**DOCUMENT EXTRACT:**

Of course there is the argument that at around 500kg, it’s nigh on impossible to make a horse do something it doesn’t want to do but that is to fundamentally misunderstand the nature of power. George Orwell wrote Animal Farm after watching a small boy leading a large farm horse and wondering how someone who could so easily be overcome stayed in charge. Power is a kind of trick that you play by convincing someone that doing your will is the easiest option. You can force a horse to do something it doesn’t want to do – look at the ironmongery in a dressage horse’s mouth. And don’t get me started on what show jumpers are allowed to use. A horse might find piaffe uncomfortable, so the rider ensures that not doing piaffe is even worse.
If horses really resist, if they really attempt to hospitalise us, they’re either beaten into submission, sold on repeatedly until if they’re lucky they find someone who understands them, or euthanized. And on the whole very few of them get to this stage because actually, they like us. The only reason we’ve been able to domesticate horses is because they do seem drawn to us and we’ve only bred from those who are more tractable. We don’t ride zebras (on the whole) because they’re a lot less willing, and I can’t say I really blame them. So yes, we can coerce or force horses into doing something they don’t want to do.
So where does this leave dressage? Some people take the view that we shouldn’t ride horses at all; that any time we do ride them we bully them into a state of learned helplessness. Others think we can but it should be with very minimal tack, excluding even bits. I don’t go that far but I have found over the years that it’s wise to pick your trainer carefully. I will no longer use any trainer who thinks that draw reins and tight flash nosebands are the answer to a horse resisting when the answer for me is to assess why the horse is exhibiting that level of discomfort, not to say pain. If Charlie wants to open his mouth he can do – it’s my job to find out why, not just to mask his symptoms of pain.
But at the higher levels of dressage, and all other equestrian disciplines, there is a greater perceived need to push horses into doing something they don’t necessarily want to do. Once someone is trying to make a living riding horses, they don’t really have the option to say “oh OK today is a bad day for this, spend it in the field, I’ll do something else”. Owners push riders to get results and if the riders don’t achieve these quickly enough, owners move the horse onto another rider who will push the horse. I don’t think high-level competitions necessarily have to include cruelty but we do need a major rethink and a huge effort to ensure that horses are not abused. They’ve evolved to be cooperative herd animals and these immensely powerful, graceful and generous animals should be celebrated, not tortured into submission.

**YOUR GOAL:** Reproduce the passage of the horse welfare text above from "If horses really" up to and including "don’t want to do.".

**SOURCE DATA:**
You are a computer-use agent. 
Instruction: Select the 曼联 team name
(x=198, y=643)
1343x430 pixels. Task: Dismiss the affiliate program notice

**RESPONSE FOR THIS EXERCISE:**
If horses really resist, if they really attempt to hospitalise us, they’re either beaten into submission, sold on repeatedly until if they’re lucky they find someone who understands them, or euthanized. And on the whole very few of them get to this stage because actually, they like us. The only reason we’ve been able to domesticate horses is because they do seem drawn to us and we’ve only bred from those who are more tractable. We don’t ride zebras (on the whole) because they’re a lot less willing, and I can’t say I really blame them. So yes, we can coerce or force horses into doing something they don’t want to do.